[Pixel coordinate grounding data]
+ + +

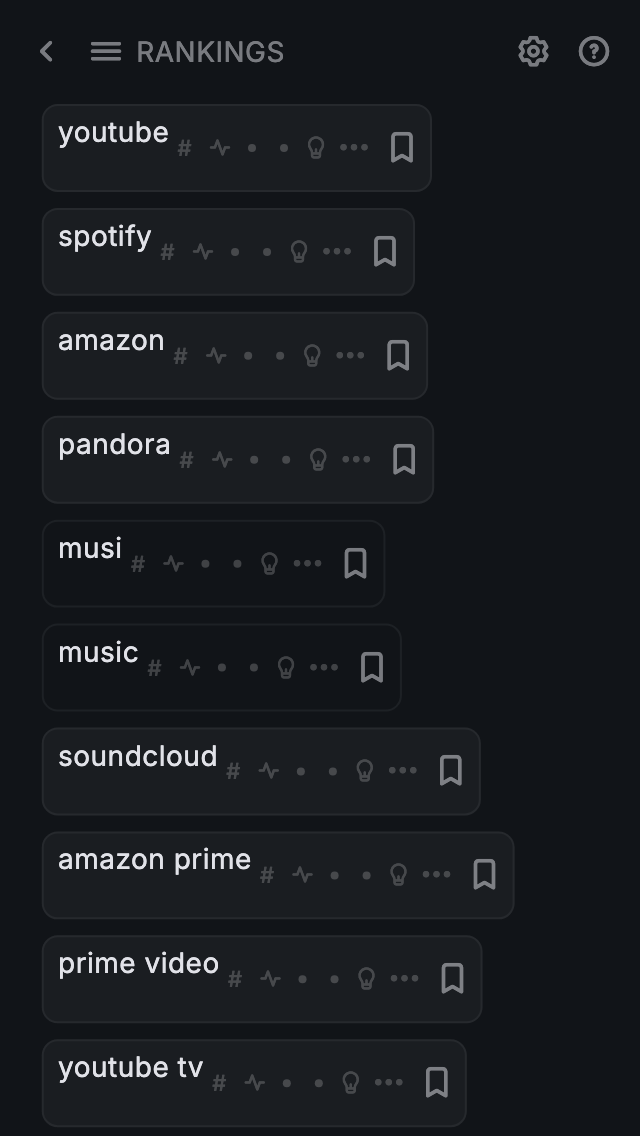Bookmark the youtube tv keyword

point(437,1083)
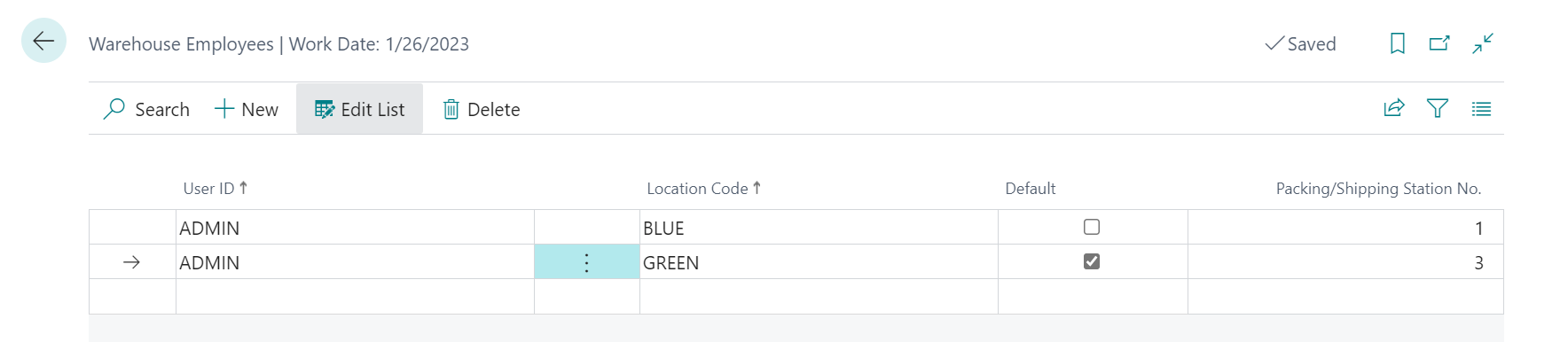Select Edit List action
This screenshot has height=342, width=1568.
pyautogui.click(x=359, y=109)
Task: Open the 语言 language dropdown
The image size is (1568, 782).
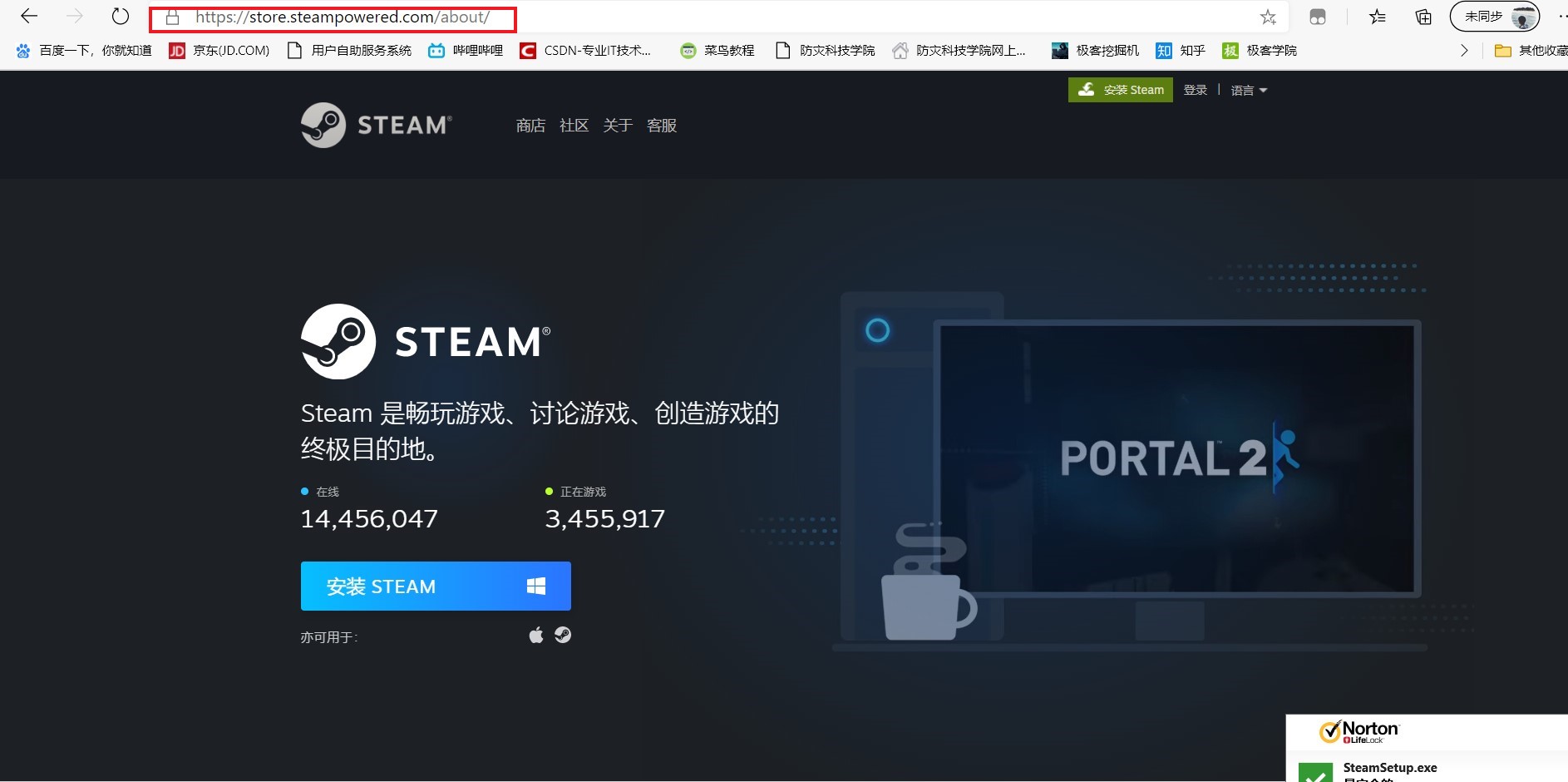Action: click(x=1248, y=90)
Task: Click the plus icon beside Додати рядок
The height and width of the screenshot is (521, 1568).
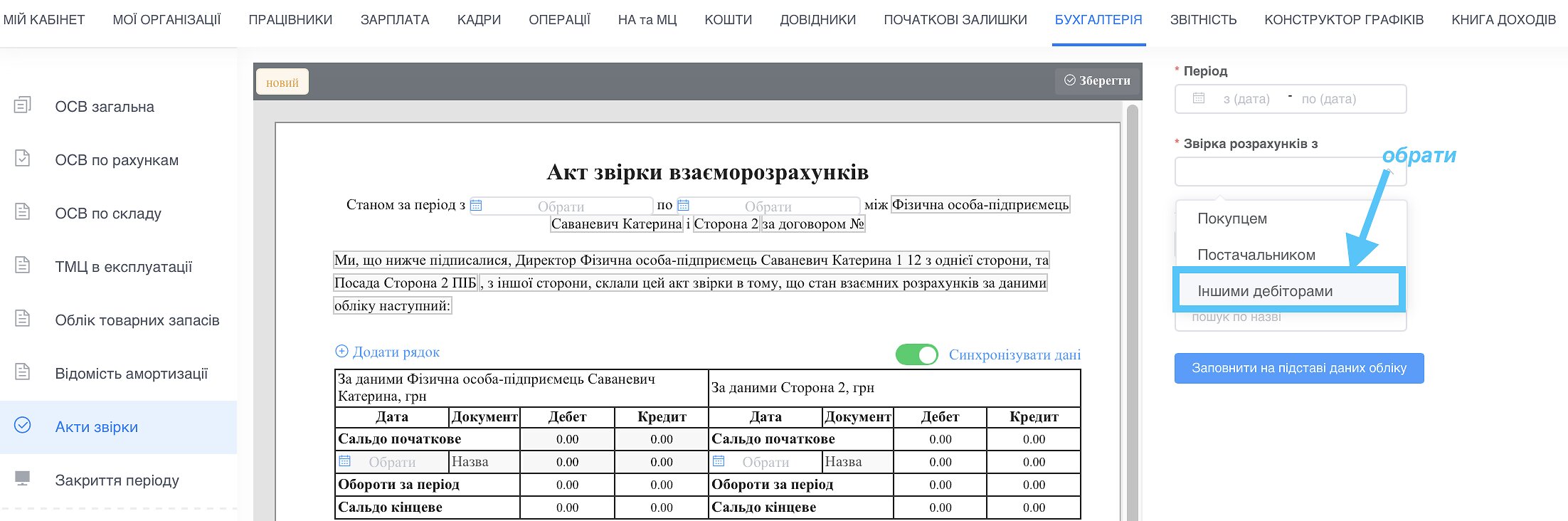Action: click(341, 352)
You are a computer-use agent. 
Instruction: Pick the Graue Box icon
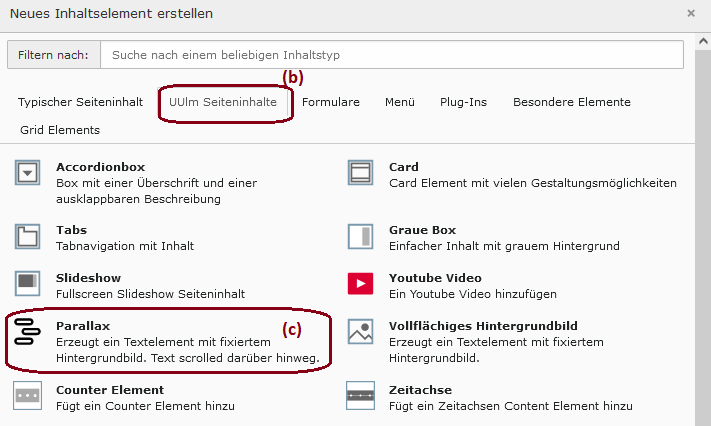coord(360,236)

+ + +

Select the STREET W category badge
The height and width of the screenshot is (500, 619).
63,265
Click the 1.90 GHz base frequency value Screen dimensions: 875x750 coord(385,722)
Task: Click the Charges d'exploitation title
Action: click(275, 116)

+ + +

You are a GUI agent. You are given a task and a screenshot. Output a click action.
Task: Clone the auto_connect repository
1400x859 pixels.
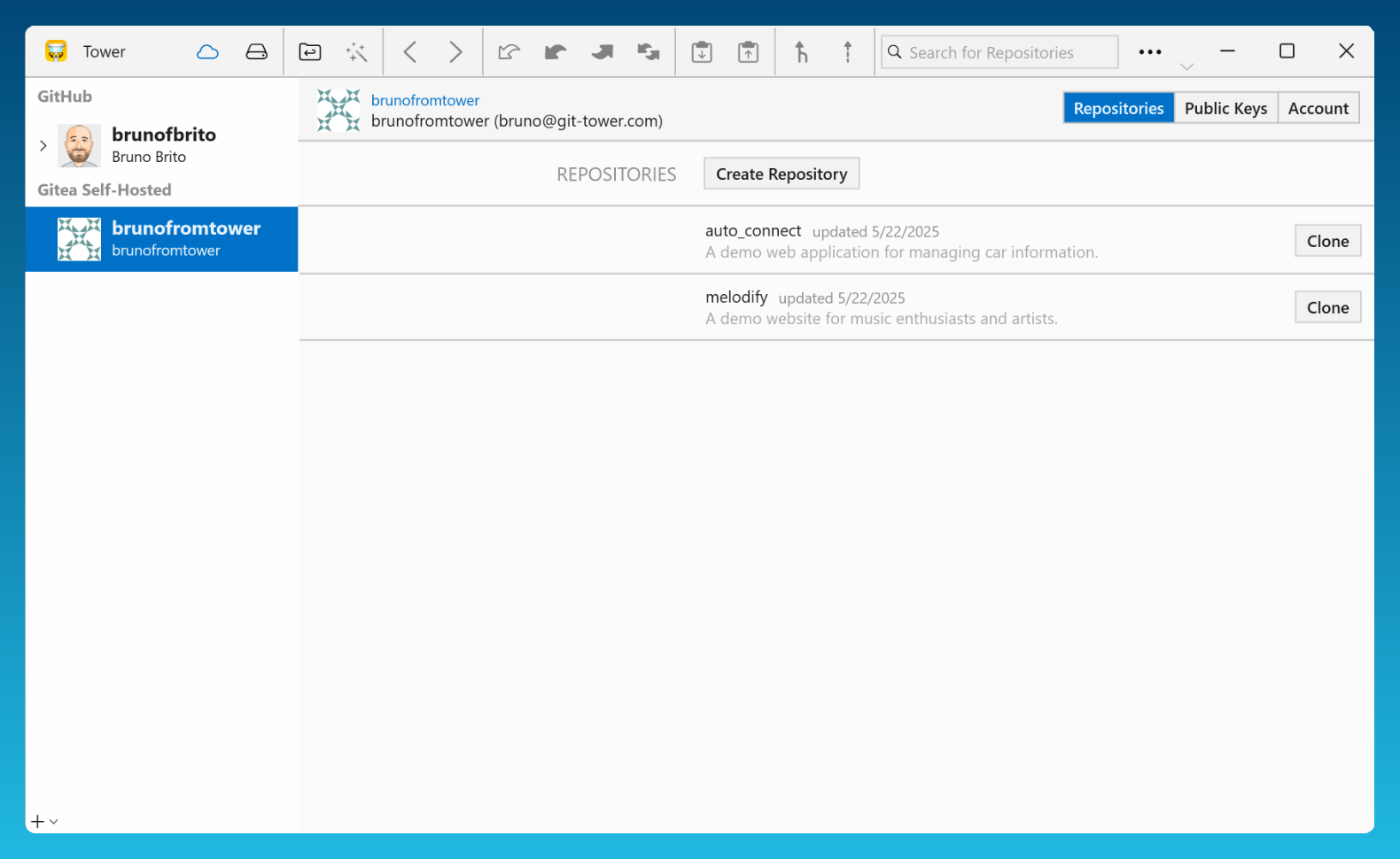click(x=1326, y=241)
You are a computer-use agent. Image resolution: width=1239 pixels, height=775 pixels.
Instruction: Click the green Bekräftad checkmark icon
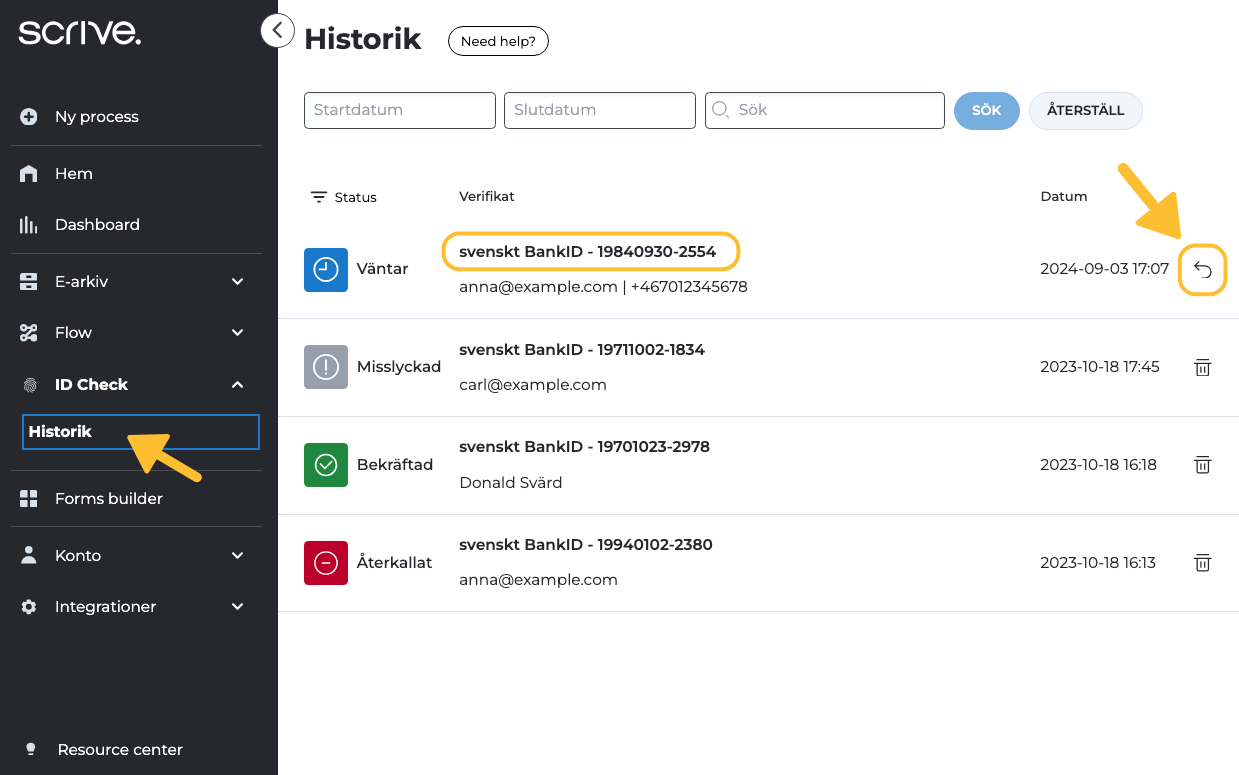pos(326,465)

+ + +

» **Exercise prompt**: State how many lines in the entries hold "agent". Nothing should come before or after the number.

» **Answer**: 3